Su relación con las máximas autoridades de la República fue tortuosa. “No estoy haciendo la guerra contra Franco para que nos retoñe en Barcelona un separatismo estúpido y pueblerino”, le enrostró en una ocasión el presidente del Consejo de Ministros Juan Negrín. Manuel Azaña también lo cuestionó, al sostener que sus “extralimitaciones y abusos son de tal índole que no caben ni en el federalismo más amplio”.
Justamente esa es la discusión que debería dar por estas horas la clase política española: federalismo versus secesión. Proponer desde Madrid y exigir desde Barcelona más competencias autonómicas para Cataluña, más recursos fiscales, más autogobierno. Al firmar –y “suspender”- la declaración de independencia, Puigdemont obtendrá justamente lo contrario: más coerción del Estado central, centralismo e intervención. Sólo le quedará la carta de la victimización, con la que buscará convencer a los catalanes que no votaron por el “Sí”.
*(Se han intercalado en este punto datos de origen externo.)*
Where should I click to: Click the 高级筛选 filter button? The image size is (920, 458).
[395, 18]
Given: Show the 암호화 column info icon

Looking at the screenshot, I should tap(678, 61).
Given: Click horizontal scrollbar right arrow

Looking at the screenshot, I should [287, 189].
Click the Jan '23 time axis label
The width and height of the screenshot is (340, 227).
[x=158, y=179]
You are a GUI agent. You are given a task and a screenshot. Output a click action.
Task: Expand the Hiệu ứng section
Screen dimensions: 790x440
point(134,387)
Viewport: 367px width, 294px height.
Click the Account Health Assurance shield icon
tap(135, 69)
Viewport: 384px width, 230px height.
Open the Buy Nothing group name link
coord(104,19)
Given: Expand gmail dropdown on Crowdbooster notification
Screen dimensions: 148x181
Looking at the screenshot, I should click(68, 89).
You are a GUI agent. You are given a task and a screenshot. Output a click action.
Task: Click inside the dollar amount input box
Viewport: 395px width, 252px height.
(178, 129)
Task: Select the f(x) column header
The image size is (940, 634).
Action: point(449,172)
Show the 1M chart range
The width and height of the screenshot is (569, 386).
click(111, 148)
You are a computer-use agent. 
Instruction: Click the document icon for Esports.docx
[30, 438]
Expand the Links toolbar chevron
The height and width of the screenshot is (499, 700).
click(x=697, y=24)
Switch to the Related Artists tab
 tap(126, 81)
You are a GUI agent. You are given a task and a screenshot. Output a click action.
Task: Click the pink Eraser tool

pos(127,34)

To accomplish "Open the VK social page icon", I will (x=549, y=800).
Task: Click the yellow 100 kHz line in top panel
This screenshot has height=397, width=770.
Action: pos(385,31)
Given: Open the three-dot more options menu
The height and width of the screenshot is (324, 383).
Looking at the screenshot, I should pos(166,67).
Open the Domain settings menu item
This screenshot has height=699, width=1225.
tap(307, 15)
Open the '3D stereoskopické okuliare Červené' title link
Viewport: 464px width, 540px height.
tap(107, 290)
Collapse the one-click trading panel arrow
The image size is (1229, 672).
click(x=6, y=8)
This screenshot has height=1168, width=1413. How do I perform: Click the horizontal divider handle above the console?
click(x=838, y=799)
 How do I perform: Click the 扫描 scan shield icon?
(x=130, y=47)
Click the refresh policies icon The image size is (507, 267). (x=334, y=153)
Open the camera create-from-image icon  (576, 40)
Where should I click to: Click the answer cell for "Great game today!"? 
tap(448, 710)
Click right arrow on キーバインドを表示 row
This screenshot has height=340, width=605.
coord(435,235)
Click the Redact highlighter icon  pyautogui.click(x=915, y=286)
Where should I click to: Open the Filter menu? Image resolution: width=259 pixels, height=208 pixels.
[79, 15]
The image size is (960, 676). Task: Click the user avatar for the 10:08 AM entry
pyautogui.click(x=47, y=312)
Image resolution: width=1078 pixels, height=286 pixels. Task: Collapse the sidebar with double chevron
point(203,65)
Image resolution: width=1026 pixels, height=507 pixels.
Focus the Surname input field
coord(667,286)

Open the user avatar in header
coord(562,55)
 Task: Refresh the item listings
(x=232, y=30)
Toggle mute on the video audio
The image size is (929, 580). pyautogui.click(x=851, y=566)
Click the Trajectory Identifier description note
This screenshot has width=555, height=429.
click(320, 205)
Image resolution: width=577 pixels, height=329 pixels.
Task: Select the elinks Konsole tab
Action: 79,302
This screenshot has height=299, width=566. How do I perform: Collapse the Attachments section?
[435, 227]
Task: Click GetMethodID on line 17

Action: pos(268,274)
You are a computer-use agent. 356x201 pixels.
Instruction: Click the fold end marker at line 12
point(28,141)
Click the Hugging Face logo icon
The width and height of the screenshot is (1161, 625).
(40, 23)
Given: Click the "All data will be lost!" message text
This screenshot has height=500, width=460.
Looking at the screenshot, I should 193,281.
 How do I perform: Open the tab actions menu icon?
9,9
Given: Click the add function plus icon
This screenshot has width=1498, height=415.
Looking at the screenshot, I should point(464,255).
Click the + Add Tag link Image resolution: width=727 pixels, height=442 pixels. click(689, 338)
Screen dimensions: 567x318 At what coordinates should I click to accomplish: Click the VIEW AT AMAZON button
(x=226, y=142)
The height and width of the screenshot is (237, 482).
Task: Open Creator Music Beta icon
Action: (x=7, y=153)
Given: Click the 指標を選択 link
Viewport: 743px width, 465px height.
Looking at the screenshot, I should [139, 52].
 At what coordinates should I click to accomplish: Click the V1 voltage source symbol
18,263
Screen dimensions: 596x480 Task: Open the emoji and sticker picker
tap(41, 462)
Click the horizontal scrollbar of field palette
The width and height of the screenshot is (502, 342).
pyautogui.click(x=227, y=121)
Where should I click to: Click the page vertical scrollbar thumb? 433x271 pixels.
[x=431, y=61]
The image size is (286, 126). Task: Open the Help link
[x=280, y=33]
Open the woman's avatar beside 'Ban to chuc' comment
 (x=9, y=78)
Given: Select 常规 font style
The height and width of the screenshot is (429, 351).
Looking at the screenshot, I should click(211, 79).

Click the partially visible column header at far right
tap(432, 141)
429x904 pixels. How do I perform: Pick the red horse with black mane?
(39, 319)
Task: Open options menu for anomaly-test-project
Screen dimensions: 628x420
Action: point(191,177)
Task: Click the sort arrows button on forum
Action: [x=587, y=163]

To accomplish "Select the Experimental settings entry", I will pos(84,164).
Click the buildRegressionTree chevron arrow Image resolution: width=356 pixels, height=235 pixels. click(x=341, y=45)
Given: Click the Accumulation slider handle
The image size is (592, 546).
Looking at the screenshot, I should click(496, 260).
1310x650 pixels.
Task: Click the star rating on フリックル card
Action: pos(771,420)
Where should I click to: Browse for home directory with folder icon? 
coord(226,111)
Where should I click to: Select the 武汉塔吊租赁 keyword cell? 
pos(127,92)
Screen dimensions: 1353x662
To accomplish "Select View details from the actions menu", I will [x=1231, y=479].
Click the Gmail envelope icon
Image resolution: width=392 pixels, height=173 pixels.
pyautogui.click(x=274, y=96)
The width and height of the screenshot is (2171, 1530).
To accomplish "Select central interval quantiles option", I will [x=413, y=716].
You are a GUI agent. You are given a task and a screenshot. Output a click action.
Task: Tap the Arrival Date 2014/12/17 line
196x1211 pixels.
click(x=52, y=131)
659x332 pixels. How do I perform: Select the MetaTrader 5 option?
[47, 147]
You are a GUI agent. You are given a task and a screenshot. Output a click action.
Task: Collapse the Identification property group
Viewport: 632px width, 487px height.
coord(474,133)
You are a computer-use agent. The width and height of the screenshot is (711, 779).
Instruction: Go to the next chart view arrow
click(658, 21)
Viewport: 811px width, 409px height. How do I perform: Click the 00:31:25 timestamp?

Nada es lo que parece en Cataluña. Desde la izquierda -¿es Puigdemont de izquierda?-, le hacen el juego a la derecha y desde las filas independentistas se crea un clima propicio para el 155. La sociedad catalana queda en medio de una disputa irresponsable, fútil y vacía. Si la historia se repite, como pide el pirómano Casado, será como farsa y no como tragedia. Al menos, el dolor que dejó la Guerra Civil no fue en vano.